= Task goal =
The required result is each line of the entries below containing the string "ShopeeGivesBack".

= Source data =
——

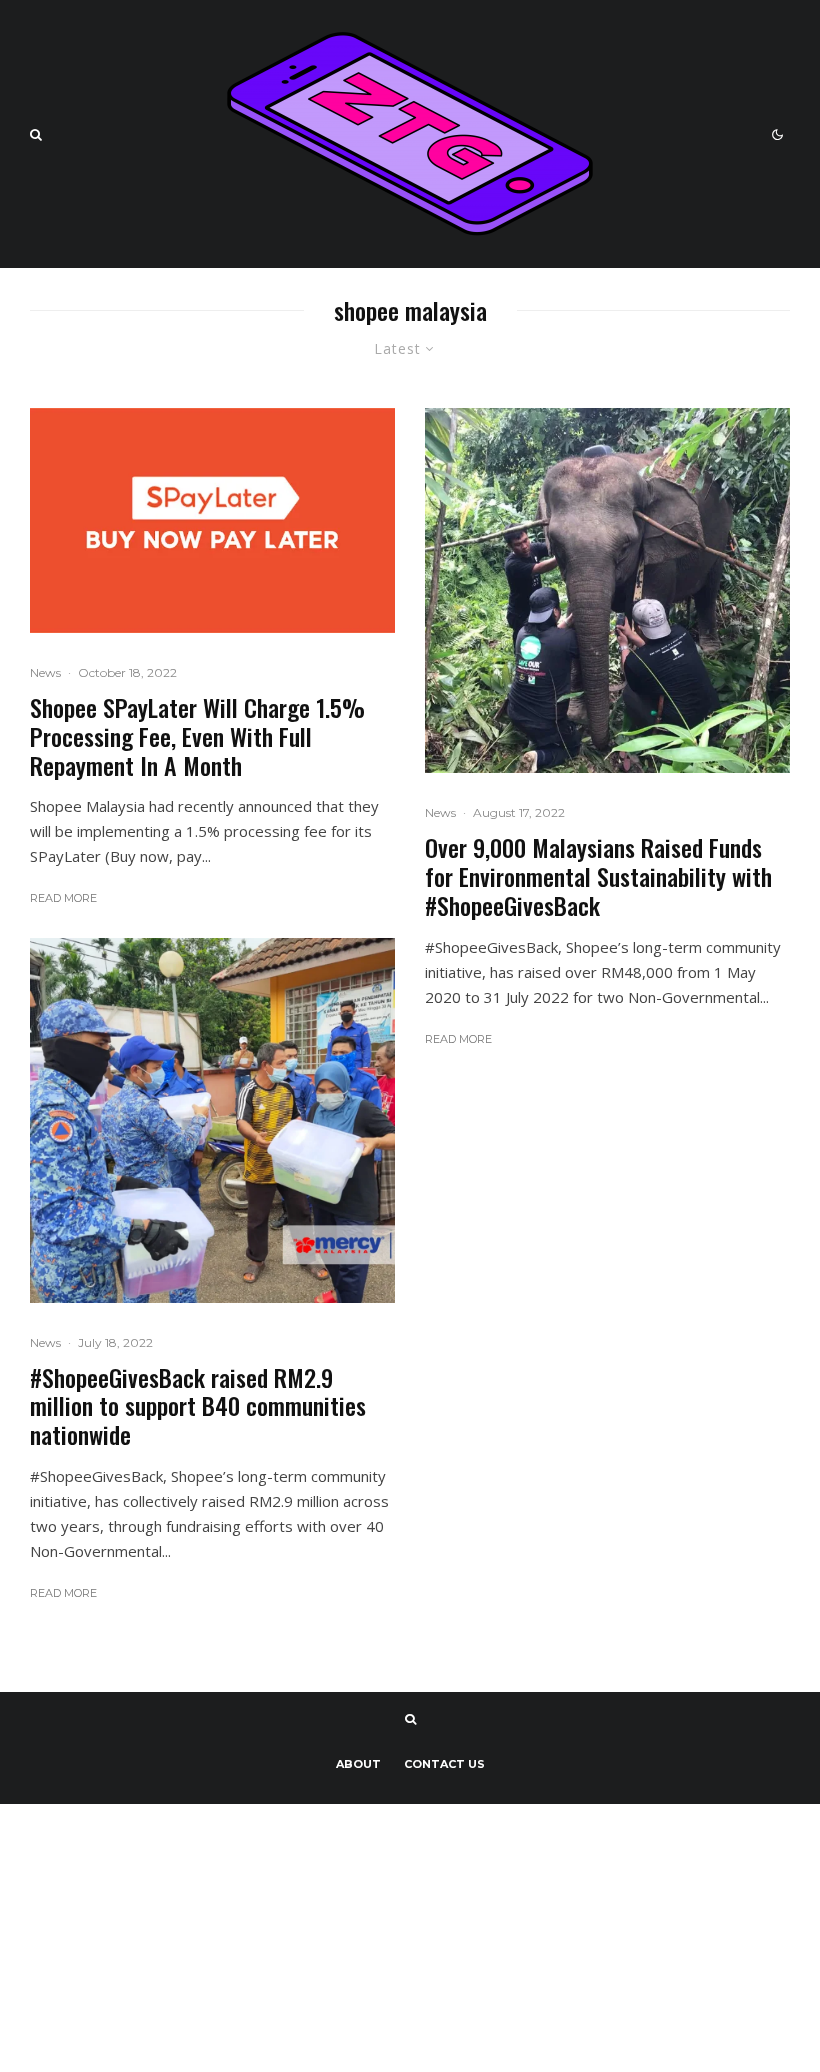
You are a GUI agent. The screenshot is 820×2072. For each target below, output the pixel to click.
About (358, 1764)
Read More (63, 898)
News (45, 672)
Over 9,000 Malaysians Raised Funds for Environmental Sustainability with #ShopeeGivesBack (598, 876)
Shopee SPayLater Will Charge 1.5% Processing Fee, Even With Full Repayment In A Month (197, 736)
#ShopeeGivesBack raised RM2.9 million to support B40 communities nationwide (198, 1406)
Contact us (444, 1764)
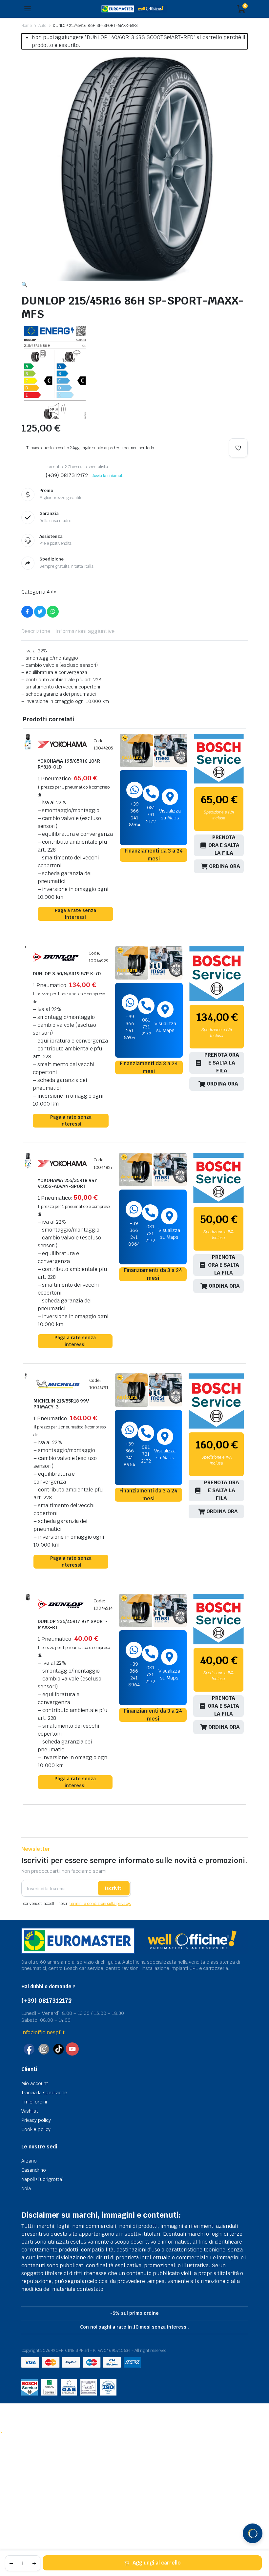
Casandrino (33, 2170)
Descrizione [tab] (35, 631)
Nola (26, 2188)
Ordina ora (224, 866)
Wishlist (29, 2111)
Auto (42, 25)
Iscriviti (114, 1888)
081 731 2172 (151, 814)
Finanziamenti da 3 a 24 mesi (154, 855)
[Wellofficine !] (134, 9)
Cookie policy (36, 2129)
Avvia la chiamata (109, 475)
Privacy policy (36, 2120)
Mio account (34, 2083)
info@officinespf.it (43, 2032)
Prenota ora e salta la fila (224, 845)
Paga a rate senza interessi (75, 913)
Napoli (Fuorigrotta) (42, 2179)
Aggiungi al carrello (156, 2562)
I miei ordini (34, 2102)
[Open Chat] (252, 2533)
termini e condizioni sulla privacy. (100, 1903)
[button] (24, 284)
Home (26, 25)
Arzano (29, 2161)
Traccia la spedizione (44, 2093)
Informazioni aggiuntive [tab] (84, 631)
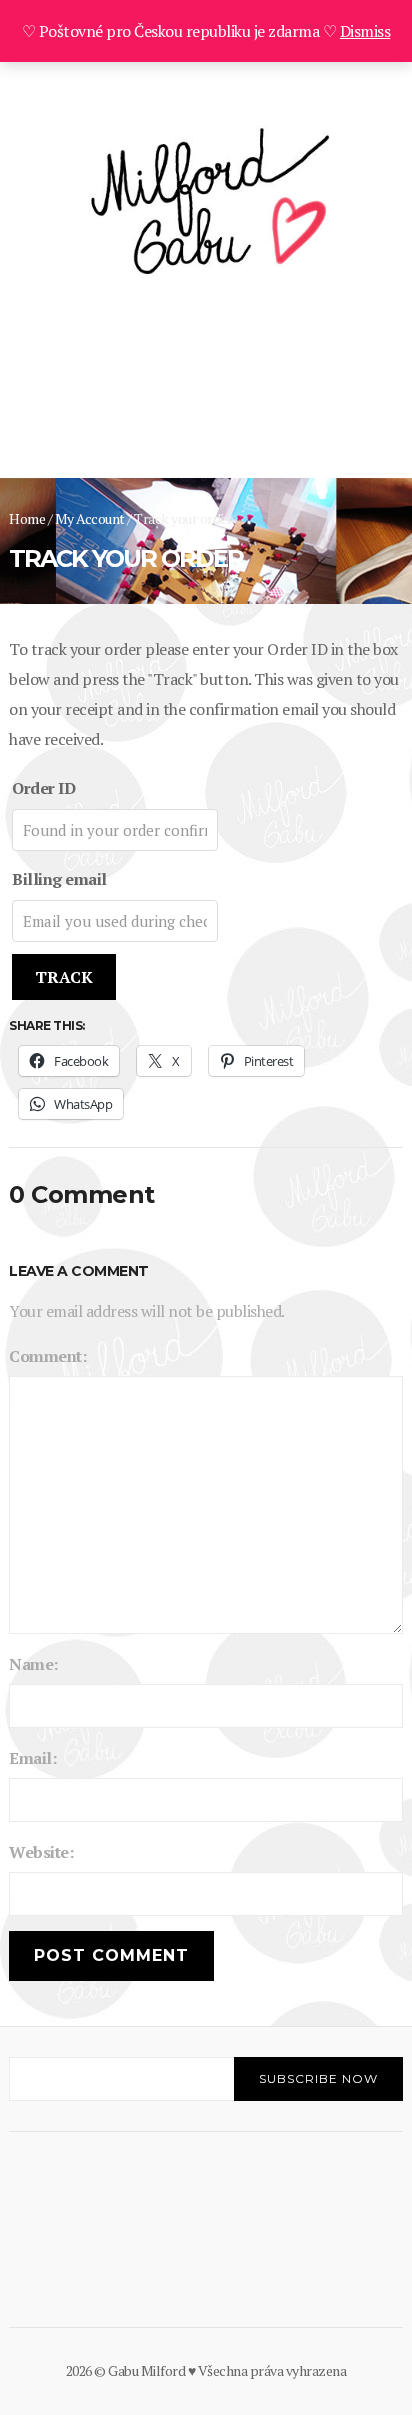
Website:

——

= Expected answer =
Over 9,000 Malaysians Raised Funds for Environmental Sustainability with #ShopeeGivesBack (598, 876)
#ShopeeGivesBack raised RM2.9 million to support B40 communities nationwide (198, 1406)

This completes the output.